P: Acının kıyısından dönenler şunu bilmez: "Acıya alışmak diye bir şey var." Acı artık bizim için yaşamak zorunda olduğumuz beraberliğimiz. Acının ömrü sonsuzsa, ben sona gelene kadar hayat pek de müsait bir zaman tasarlayamayacak gibi. Açıkçası ölçebileceği zamanı kalmayanlar hayatın gelecek tasarılarını çokta umursamazlar.

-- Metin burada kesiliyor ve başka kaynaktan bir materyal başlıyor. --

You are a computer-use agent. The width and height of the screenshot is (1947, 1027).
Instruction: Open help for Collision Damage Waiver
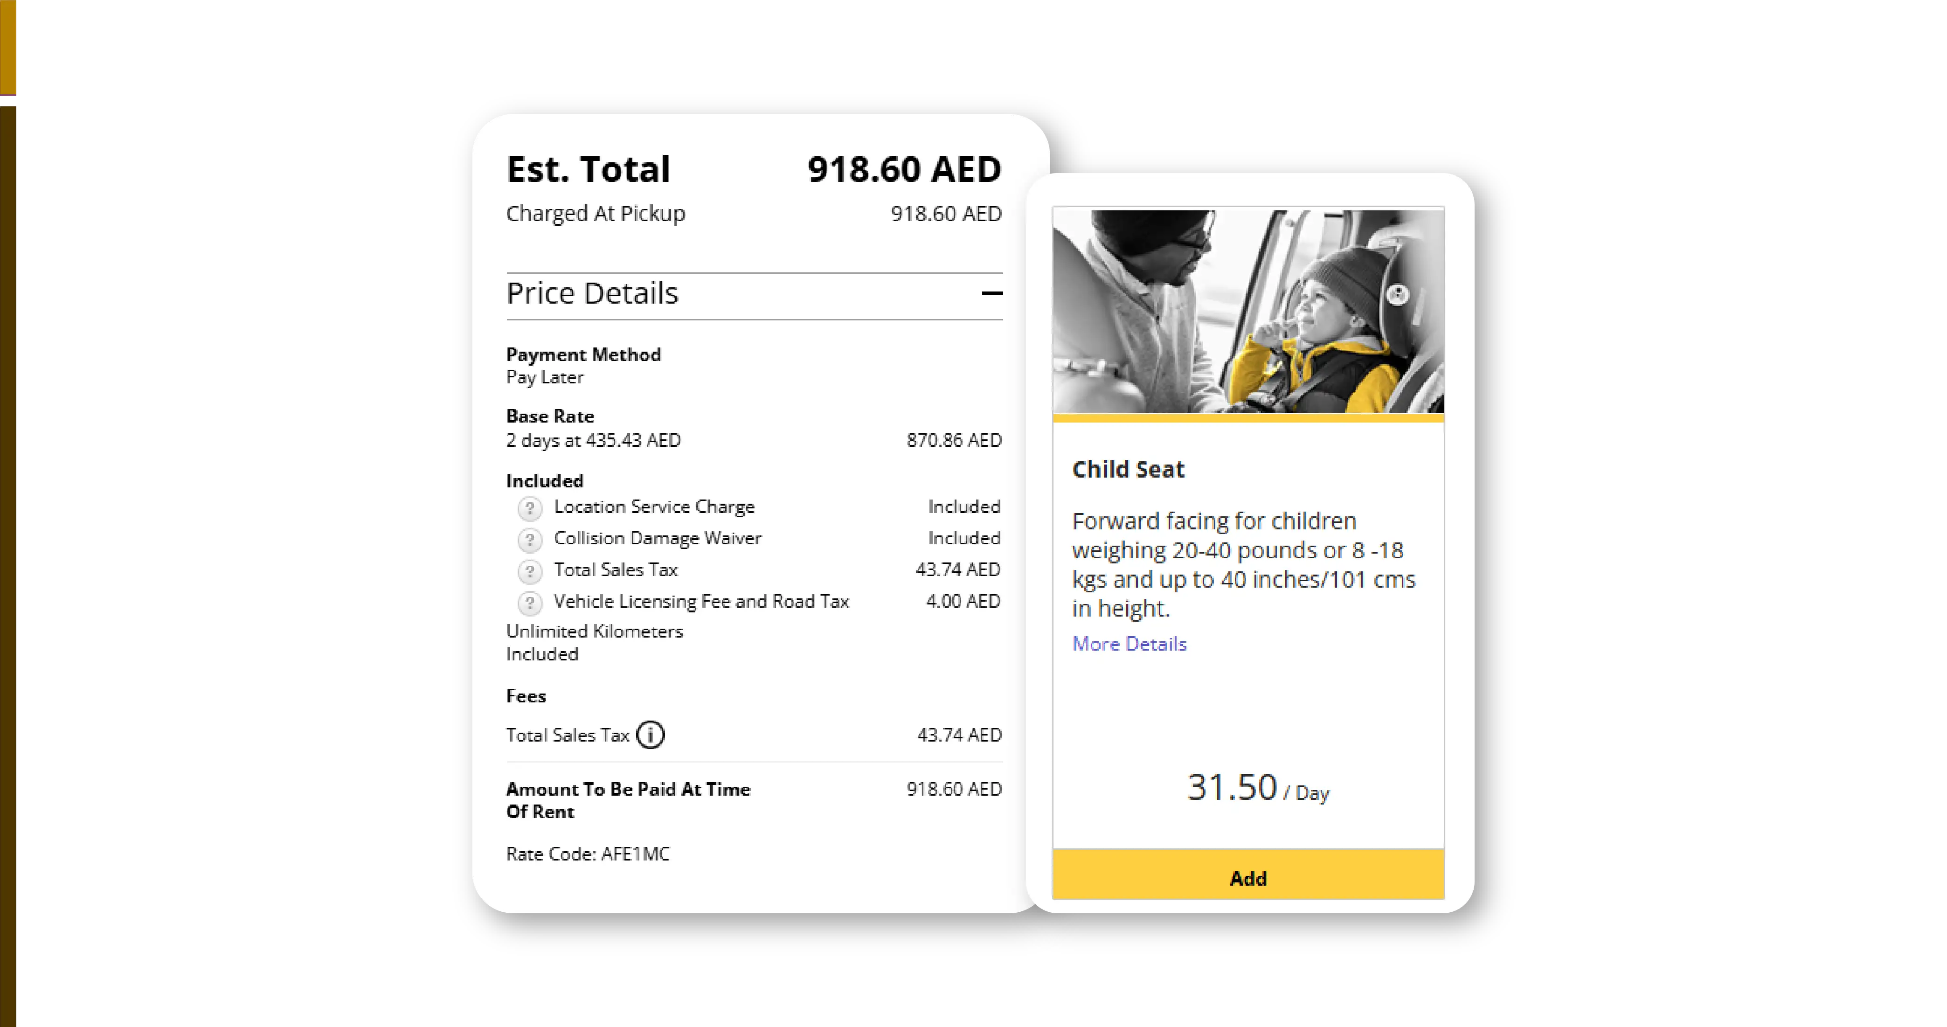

S: Bütün bu boşverenlerin aslında hep hayatla barışma isteği olduğunu düşünmüşümdür.
P: Bilinçaltı olaylarını diyorsan bilemiyorum çünkü ne bir bilinç ne altı ne de üstü kaldı artık. Sadece belki hayatın daha adil olmasını isterdim. Bir çocuğun doğmayı beklediği gibi mutluluğu bekleyenlerin hayatta bir torpili olmalıydı. Belki öfkem ve umutsuzluğum;  içinde bile sevdiklerini uğurlayamayanlar varken, onlar o sevdikleri belki bir gün dönerler diye perdeyi çekip güneşin bile tenlerine değmesini ihanet sayarken ve yine o insanlar her içtikleri sigaranın dumanında o uğurlayamadıklarıyla bir veda havası yaşarken benim öfkem ve umutsuzluğum hayat dediğimiz şeyin bu kademesine gelmeyen her insan için yaşattığı güzelliğe belki de…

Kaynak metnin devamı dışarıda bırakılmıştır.